White still the favourite as South Africans play it safe when choosing car colour


A study has shown that South Africans play it safe when it comes to their automobile colour of choice with the most preferred shades being white, silver and black.

AutoTrader, South Africa’s largest website in the auto and vehicle category, released the findings of a study carried out on what colours South Africans prefer when searching for cars – and white was the unanimous favourite, garnering 55% of the total searches.

These findings were shared by AutoTrader on Wednesday after an analysis of millions of searches on the most popular colour filters selected on the their website for the March 2017/2018 period.

According to AutoTrader CEO George Mienie, “South Africans follow in the footsteps of their international counterparts when it comes to preferred car colours. Their favourite colour is white, with a whopping 55% of searches being for a white vehicle”.

Silver and black were the second and third most popular colours in South Africa, with fourth to ninth occupied by slate, grey, blue, red, orange and gold respectively.

White remains a safe bet and a white car according to Mienie “is easier to sell than a car painted in a more unusual shade”.

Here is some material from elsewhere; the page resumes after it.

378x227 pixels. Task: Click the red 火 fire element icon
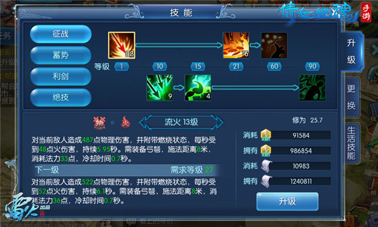click(x=125, y=122)
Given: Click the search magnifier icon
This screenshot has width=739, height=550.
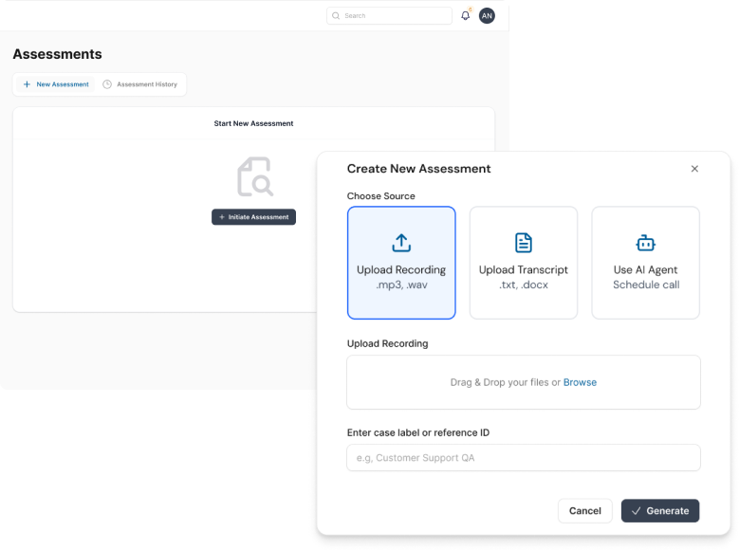Looking at the screenshot, I should tap(336, 16).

While white, silver and black dominated the colour popularity roost, local motorist are anything but staid and conservative when it comes to colours.

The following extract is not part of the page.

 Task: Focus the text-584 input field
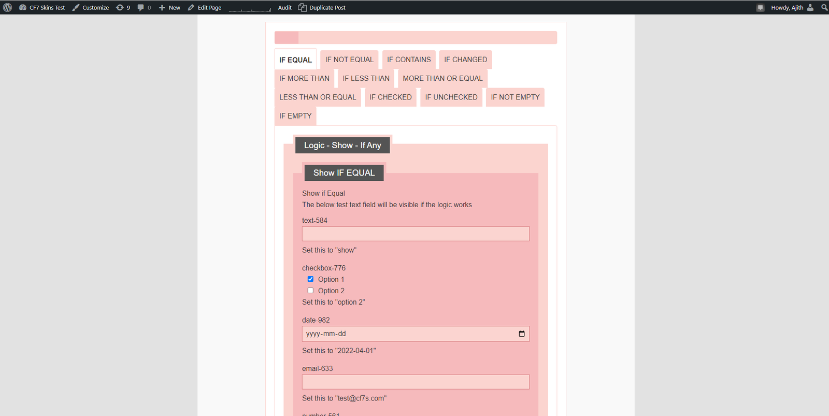pos(416,234)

Mienie explained that based on AutoTrader statistics, South Africans actually appear to becoming bolder in their colour choices.

“It is fascinating to see how yellow, gold and orange are gaining in popularity. Interest in these three colours have grown by 40%,” revealed Mienie.

The most searched for car in orange was the Ford Ranger.

In the same period, the most searched for yellow car was the Volkswagen Golf, while the Toyota Fortuner was the most desired gold vehicle over this time.

The statistics revealed that while the popularity of these less conventional colours was growing, silver and grey were actually declining in popularity.

Mienie, however, assured the more conventionally inclined South Africans that “it was unlikely that the popularity of white cars will wane”.

South Africans appeared to follow in the footsteps of their international counterparts. The 65th annual Global Automotive Colour Popularity Report showed that white also dominated, especially in Asia where it was the first choice on 52% of vehicles sold in the region.

Significantly, China had the highest usage of white anywhere in the world at 62%, while the same report showed that black was the second most popular colour globally, followed by grey and silver, tied in third spot.